Sebagian dari diri saya ingin membagikan tagihan dengan harapan mengurangi rasa bersalah saya (baik yang didirikan atau tidak), tetapi saya tahu ini bukan solusi yang bertahan lama.

Tetapi kemudian saya mendengar tentang Children's Art Gallery, sebuah inisiatif lokal yang dimulai oleh seorang pelukis Inggris yang berkunjung yang menemukan bahwa anak-anak miskin Kamboja lebih suka melukis dan menjual karya seni mereka, daripada meminta atau menjajakan perubahan. Saya bertanya kepada pelukis, Roger Dixon, apakah dia keberatan melakukan wawancara. Dengan ekor kuda putih dan matanya yang bersinar, dia dengan senang hati menerima.

"Segalanya menjadi lebih baik di sini, " katanya, merefleksikan sejarah kelam Kamboja. "Aku sudah datang ke sini selama bertahun-tahun dan itu berubah." Dia mengungkapkan betapa sedikit lebih dari setahun sebelumnya, dia mendapati dirinya membalut luka anak-anak setempat karena tidak ada orang lain yang mau. Ketika anak-anak melihat lukisannya, mereka bertanya apakah mereka bisa membuatnya juga. Hampir setahun kemudian, mereka telah menjual ratusan lukisan dan anak-anak menunjukkan semangat baru untuk hidup.

Mereka masih menjajakan gelang mereka, tentu saja, tetapi mereka melakukannya dengan senyum yang hanya bisa muncul dengan mengembangkan harga diri, bukannya mengasihani diri sendiri. Dan tentu saja, tidak ada yang lebih pantas dari harapan daripada anak-anak Kamboja, sesuatu yang pasti telah diputuskan Roger Dixon ketika dia diam-diam memulai program seni.

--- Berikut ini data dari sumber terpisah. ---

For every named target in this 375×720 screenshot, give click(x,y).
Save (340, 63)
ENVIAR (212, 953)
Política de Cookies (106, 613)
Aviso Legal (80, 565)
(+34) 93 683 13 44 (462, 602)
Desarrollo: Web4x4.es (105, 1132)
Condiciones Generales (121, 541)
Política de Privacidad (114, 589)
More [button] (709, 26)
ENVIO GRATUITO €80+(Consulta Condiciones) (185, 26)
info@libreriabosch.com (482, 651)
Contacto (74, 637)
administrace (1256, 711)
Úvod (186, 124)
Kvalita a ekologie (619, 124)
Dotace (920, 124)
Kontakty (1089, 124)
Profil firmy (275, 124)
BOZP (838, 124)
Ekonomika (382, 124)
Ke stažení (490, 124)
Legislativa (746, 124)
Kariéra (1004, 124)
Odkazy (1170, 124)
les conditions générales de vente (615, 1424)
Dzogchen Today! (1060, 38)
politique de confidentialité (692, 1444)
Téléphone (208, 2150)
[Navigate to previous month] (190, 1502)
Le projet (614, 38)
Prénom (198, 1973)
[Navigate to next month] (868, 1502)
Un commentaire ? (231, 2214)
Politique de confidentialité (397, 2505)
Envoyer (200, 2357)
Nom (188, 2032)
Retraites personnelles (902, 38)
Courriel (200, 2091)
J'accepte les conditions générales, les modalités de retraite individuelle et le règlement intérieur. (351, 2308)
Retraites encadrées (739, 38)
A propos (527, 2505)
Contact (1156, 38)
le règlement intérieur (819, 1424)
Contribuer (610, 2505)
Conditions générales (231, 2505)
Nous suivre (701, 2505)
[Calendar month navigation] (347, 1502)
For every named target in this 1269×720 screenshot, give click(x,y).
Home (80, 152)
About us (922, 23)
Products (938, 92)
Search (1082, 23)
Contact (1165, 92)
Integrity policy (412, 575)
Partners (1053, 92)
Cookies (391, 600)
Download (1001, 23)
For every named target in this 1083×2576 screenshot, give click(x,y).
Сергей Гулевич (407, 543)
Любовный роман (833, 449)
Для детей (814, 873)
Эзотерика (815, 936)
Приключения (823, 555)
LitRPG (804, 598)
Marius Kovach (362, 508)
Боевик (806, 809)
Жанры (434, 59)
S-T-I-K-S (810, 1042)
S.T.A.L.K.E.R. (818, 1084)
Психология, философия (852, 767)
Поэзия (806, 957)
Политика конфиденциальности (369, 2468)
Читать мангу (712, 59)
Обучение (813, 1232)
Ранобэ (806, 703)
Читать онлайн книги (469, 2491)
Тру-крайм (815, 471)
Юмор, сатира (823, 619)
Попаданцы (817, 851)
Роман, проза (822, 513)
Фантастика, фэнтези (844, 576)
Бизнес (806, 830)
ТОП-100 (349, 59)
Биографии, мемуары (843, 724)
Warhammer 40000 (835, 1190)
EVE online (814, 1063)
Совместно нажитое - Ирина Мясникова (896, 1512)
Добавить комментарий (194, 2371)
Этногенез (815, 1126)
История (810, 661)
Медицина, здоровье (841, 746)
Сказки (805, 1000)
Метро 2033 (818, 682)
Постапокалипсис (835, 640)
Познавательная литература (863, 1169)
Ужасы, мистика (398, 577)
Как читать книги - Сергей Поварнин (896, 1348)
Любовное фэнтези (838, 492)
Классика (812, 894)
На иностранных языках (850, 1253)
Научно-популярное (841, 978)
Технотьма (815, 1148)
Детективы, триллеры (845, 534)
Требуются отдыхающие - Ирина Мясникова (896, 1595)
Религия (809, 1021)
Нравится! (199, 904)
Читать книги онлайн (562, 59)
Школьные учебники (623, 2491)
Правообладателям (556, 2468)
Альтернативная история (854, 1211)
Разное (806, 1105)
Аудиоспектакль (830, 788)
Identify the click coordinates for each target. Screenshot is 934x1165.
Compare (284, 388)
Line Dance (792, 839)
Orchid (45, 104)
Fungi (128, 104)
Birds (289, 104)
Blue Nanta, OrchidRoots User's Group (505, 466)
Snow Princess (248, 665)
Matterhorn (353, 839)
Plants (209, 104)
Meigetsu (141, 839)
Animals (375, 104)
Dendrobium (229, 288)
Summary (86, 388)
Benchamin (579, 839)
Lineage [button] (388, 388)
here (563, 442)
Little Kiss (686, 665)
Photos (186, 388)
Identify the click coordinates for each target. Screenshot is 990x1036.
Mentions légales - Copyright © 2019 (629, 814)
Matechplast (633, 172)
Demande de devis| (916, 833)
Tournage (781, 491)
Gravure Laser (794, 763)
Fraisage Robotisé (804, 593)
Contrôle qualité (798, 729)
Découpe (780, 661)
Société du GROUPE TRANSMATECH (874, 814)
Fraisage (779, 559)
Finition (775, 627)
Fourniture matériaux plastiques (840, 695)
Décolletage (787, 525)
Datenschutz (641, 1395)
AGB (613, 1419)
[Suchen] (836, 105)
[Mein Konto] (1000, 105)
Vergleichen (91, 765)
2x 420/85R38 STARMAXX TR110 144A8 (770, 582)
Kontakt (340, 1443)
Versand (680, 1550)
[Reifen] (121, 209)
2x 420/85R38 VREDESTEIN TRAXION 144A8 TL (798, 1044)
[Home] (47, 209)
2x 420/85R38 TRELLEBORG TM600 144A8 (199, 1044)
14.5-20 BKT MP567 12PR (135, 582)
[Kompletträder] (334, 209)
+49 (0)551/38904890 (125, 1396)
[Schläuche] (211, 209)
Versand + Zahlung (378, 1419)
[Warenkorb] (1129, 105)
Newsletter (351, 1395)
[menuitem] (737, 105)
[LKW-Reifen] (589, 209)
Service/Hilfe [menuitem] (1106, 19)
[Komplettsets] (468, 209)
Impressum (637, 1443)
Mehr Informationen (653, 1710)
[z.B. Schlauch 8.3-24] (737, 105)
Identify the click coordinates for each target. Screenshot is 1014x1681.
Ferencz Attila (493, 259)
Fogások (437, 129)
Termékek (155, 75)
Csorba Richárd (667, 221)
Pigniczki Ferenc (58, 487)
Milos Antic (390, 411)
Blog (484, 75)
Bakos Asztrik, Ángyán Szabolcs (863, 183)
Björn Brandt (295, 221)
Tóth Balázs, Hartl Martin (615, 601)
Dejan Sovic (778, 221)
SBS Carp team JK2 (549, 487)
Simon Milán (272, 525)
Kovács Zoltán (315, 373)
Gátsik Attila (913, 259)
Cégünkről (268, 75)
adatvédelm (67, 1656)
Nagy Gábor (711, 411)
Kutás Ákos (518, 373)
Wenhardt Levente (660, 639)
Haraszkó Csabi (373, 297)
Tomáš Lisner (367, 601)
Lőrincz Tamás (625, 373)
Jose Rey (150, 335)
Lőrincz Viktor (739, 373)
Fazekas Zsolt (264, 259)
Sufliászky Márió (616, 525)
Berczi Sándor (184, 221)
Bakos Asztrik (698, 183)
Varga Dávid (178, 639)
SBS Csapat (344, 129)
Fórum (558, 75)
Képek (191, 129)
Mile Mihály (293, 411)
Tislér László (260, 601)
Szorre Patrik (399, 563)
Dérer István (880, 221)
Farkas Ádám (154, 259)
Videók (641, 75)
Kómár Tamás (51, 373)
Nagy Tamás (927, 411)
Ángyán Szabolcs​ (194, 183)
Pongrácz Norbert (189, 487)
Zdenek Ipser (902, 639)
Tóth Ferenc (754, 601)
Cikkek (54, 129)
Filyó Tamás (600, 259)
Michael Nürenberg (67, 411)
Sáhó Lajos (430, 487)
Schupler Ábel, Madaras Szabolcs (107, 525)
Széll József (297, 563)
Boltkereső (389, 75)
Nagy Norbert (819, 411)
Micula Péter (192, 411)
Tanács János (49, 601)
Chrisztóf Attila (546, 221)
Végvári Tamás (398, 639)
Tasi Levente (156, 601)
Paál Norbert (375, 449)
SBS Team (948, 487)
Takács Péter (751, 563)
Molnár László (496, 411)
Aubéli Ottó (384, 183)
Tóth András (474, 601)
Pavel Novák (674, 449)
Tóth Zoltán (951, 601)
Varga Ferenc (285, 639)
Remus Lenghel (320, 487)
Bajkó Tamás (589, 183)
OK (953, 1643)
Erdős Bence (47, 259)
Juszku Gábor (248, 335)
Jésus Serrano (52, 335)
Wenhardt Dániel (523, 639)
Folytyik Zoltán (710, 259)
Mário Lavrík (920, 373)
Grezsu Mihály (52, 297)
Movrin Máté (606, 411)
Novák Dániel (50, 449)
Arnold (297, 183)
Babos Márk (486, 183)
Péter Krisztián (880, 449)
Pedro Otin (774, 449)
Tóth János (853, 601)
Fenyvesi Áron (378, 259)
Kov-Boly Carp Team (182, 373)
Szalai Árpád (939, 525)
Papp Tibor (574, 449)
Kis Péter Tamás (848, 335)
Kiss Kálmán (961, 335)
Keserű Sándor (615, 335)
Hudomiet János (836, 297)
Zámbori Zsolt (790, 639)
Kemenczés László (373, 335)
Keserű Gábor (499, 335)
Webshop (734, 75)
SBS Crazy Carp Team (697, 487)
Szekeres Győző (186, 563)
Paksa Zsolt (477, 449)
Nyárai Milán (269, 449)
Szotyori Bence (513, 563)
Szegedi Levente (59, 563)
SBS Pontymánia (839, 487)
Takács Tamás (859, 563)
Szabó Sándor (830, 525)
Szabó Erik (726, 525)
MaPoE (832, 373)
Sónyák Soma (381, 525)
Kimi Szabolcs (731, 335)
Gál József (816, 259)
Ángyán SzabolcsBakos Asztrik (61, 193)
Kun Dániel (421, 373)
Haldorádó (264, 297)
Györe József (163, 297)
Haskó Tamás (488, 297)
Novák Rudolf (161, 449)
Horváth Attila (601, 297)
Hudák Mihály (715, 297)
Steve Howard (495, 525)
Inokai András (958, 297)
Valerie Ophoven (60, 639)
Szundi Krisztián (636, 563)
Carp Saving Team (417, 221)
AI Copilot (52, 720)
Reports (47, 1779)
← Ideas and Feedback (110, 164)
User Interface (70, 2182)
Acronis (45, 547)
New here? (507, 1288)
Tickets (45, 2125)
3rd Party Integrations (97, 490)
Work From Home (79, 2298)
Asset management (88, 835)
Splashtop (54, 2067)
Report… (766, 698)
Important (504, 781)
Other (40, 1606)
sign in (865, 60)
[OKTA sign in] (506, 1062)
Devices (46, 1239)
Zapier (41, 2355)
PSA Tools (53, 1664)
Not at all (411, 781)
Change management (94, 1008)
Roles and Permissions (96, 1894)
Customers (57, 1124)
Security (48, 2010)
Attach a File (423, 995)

Dia melambaikan tangan kepada kami ketika kami meninggalkan galeri pantai seadanya, lima lukisan asli di bawah tangan kami.

Kontrasnya sangat mencolok: di satu sisi, goyangan jahat para diktator seperti Pol Pot, pembunuh yang terlalu banyak untuk disebutkan, terbunuh karena alasan yang tidak pasti, bukan dengan tangannya sendiri, tetapi melalui tangan ratusan jenderal, tentara, penjaga, dan orang-orang biasa yang percaya pada kematian seperti itu - atau jika tidak, gagal mengenali kegelapan yang berkumpul sebelum semuanya terlambat.

Di sisi lain, ada yang diam seperti Roger Dixon yang mengabdikan hidup mereka untuk tugas-tugas kecil dan signifikan yang lebih baik kehidupan orang-orang di sekitar mereka, dengan cara halus yang sulit untuk ditentukan, namun tetap bergema. Orang-orang ini tidak menuntut pengakuan, tidak ada perhatian, di luar pengertian bahwa dengan satu-satunya cara mereka tahu caranya, mereka telah membuat perbedaan.

Dan itulah satu-satunya alasan saya bisa melangkah ke tepi kuburan massal dan masih percaya pada kemanusiaan.

"Betapa miripnya semua tiran dan penakluk hebat: betapa berbedanya orang-orang kudus."